Ich weiss, dass man meine Position als liberal einstufen kann obwohl ich bestimmt einer der fundamentalistischsten Hardliner ever bin… nur glaube ich eben an den freien Willen und daran, dass Menschen die Wahrheit erkennen müssen um sie zu tun. Es reicht einfach nicht, wenn jemand anderes ihnen sagt, was sie zu tun haben – Gott muss es ihnen zeigen oder es ist einfach nur gesetzlich.

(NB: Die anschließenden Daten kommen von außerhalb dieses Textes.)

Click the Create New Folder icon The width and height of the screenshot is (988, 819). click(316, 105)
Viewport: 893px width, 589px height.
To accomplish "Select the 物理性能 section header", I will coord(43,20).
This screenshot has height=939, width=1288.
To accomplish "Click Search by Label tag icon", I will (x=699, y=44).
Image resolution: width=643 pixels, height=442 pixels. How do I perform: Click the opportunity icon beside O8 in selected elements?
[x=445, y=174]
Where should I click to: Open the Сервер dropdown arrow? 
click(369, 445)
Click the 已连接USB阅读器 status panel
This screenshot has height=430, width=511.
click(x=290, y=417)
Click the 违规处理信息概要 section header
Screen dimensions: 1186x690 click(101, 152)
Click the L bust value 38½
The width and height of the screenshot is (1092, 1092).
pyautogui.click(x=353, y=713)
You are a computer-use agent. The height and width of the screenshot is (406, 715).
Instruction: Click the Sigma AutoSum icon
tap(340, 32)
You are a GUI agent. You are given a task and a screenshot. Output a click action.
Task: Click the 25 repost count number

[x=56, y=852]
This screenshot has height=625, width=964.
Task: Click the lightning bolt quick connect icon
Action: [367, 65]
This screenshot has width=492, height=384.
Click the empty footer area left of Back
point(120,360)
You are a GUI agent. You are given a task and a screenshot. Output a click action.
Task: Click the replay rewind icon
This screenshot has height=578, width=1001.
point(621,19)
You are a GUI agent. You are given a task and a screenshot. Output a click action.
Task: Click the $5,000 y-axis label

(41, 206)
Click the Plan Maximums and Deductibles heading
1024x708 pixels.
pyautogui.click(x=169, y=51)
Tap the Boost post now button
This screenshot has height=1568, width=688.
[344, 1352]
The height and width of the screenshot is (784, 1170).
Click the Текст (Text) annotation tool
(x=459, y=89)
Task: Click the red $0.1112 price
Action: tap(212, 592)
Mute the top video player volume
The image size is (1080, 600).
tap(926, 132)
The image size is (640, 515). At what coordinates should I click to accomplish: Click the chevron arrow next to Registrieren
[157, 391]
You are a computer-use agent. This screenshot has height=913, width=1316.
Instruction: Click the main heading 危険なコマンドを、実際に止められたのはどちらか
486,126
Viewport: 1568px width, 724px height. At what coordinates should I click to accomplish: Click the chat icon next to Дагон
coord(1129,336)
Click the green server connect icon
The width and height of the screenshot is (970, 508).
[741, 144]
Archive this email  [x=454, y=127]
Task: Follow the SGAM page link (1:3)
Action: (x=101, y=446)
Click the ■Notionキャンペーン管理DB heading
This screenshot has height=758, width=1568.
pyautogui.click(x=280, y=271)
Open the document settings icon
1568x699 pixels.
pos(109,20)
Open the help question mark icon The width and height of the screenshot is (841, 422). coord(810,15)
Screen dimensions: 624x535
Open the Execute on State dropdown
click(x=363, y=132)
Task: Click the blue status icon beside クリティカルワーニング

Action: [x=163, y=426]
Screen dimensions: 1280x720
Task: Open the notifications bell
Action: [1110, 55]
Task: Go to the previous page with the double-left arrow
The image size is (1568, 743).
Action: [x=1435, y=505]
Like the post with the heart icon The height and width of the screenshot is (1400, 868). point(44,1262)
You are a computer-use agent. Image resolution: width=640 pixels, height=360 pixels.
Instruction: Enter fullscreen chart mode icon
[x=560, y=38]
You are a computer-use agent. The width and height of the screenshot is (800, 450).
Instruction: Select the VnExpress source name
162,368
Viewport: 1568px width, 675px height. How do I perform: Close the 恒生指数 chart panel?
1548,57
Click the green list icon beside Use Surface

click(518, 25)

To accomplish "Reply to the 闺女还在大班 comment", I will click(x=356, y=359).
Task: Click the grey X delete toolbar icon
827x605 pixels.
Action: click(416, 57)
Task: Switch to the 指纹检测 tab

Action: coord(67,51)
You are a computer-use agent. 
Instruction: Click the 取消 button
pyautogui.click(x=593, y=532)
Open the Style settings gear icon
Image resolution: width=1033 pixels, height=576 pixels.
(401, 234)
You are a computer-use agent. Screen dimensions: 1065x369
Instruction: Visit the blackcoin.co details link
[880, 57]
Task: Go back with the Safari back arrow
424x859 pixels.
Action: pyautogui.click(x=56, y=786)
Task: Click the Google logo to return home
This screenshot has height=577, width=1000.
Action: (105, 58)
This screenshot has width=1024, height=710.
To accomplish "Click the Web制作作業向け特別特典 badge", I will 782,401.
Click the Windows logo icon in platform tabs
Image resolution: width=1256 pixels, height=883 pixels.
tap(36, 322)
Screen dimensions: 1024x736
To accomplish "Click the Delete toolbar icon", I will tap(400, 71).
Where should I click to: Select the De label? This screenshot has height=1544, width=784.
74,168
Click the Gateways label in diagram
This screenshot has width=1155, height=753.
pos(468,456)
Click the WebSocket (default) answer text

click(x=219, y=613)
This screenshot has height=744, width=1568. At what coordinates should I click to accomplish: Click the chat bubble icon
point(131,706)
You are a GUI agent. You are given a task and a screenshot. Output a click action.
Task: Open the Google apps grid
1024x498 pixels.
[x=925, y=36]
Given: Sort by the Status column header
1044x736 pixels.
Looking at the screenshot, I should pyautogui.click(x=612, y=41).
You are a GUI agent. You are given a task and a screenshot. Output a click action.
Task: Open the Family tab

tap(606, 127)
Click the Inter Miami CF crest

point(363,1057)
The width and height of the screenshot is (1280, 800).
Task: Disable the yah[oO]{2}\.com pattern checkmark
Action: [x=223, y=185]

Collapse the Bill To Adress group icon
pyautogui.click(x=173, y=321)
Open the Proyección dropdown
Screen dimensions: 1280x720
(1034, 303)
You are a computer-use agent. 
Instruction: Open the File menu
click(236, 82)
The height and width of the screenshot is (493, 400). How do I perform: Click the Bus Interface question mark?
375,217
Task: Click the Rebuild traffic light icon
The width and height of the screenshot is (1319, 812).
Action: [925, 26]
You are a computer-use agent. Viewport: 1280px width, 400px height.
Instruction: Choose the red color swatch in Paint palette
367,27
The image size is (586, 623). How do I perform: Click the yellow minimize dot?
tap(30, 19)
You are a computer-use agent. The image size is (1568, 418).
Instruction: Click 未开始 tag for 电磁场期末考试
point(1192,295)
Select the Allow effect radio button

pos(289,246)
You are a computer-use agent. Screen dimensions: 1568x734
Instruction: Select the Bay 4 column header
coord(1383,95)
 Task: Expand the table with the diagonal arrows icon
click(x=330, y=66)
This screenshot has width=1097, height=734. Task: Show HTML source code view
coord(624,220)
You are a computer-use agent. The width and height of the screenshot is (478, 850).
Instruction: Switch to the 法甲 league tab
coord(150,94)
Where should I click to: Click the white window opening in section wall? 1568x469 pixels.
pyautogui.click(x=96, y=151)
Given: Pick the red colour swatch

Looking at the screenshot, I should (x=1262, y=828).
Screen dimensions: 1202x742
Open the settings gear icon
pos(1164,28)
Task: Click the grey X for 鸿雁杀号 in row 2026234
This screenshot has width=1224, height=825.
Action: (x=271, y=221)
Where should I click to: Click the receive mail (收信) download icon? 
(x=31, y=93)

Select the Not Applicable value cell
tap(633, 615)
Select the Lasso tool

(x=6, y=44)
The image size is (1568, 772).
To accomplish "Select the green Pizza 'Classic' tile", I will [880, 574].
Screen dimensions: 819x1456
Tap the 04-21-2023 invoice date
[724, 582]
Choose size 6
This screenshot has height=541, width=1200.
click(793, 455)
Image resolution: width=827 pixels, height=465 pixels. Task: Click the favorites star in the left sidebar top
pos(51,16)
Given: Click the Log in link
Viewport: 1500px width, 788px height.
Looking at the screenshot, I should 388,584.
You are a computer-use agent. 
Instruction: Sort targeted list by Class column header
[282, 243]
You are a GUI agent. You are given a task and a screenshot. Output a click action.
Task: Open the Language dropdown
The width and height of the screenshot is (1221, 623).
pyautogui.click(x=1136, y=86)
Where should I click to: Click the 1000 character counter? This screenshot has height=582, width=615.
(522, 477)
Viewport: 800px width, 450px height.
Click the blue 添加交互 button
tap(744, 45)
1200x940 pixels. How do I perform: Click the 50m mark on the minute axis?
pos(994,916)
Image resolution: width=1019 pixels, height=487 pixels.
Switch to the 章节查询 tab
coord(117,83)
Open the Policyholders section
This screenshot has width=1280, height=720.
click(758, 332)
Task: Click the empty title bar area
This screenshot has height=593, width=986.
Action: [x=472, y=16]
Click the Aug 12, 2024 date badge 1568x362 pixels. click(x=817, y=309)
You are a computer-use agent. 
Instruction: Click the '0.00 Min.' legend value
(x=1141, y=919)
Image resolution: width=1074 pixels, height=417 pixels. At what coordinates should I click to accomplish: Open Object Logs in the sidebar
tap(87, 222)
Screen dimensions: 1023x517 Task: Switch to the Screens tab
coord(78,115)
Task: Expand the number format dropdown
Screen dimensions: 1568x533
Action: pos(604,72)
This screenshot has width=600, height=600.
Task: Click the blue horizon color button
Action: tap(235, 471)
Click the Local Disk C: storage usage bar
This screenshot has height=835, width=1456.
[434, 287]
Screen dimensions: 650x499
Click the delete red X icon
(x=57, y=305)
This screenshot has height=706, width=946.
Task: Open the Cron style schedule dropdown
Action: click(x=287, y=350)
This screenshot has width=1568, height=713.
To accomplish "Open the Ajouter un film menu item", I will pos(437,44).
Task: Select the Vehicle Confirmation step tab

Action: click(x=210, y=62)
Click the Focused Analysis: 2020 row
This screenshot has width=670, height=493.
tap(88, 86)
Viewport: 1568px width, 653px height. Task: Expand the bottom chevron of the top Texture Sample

Um der Konnotation des alten Wahrheitsparadigmas zu entgehen würde ich gerne „flüssige Theologie“ vorschlagen. Der Begriff spricht von einer Theologie die Wahrheit kennt und nicht verleugnet, die also im besten Sinne des Wortes gläubig ist, die aber auch weiss, dass Wahrheit rezipiert werden muss und dadurch notwendig verändert wird. Eine Theologie, die eben den Beziehungsaspekt von Wahrheit nicht verleugnet sondern ihn mit allen Gefährdungen der Missverständlichkeit, die das mit sich bringt, integriert.
„Flüssig“ ist dabei nicht nur das Gegenteil zu einer Theologie, die ich als zunehmend erstarrt und lebensfern empfinde, sondern sybolisiert auch das Wasser, das alles durchdringt und durch die kleinsten Ritzen fliesst.
Dass man „Theologie“ schwerlich mit einem so groben Raster gerecht werden kann wie ich es hier verwende ist mir übrigens klar. Dennoch ist es manchmal gut, alles durch ein grobes Sieb zu schütten um einen Punkt klar zu machen.
Königstochter schrieb am
15. September 2007 um 09:09Ich finde den Vergleich schön – mir fällt dazu ein, dass jede Flüssigkeit die Form des Gefäßes annimmt, in das sie gegossen wird, dabei aber selbst nicht verändert wird.
Ich bin Gott so dankbar, dass Er uns nicht alle in dieselbe Form presst („was nicht passt, wird passend gemacht“), sondern mit jedem individuell handelt – auf der Grundlage der immer gleichen Wahrheit…
monkeyman schrieb am
15. September 2007 um 15:03Danke Königstochter,
sehr schönes Bild, mit der Flüssigkeit und dem Gefäß.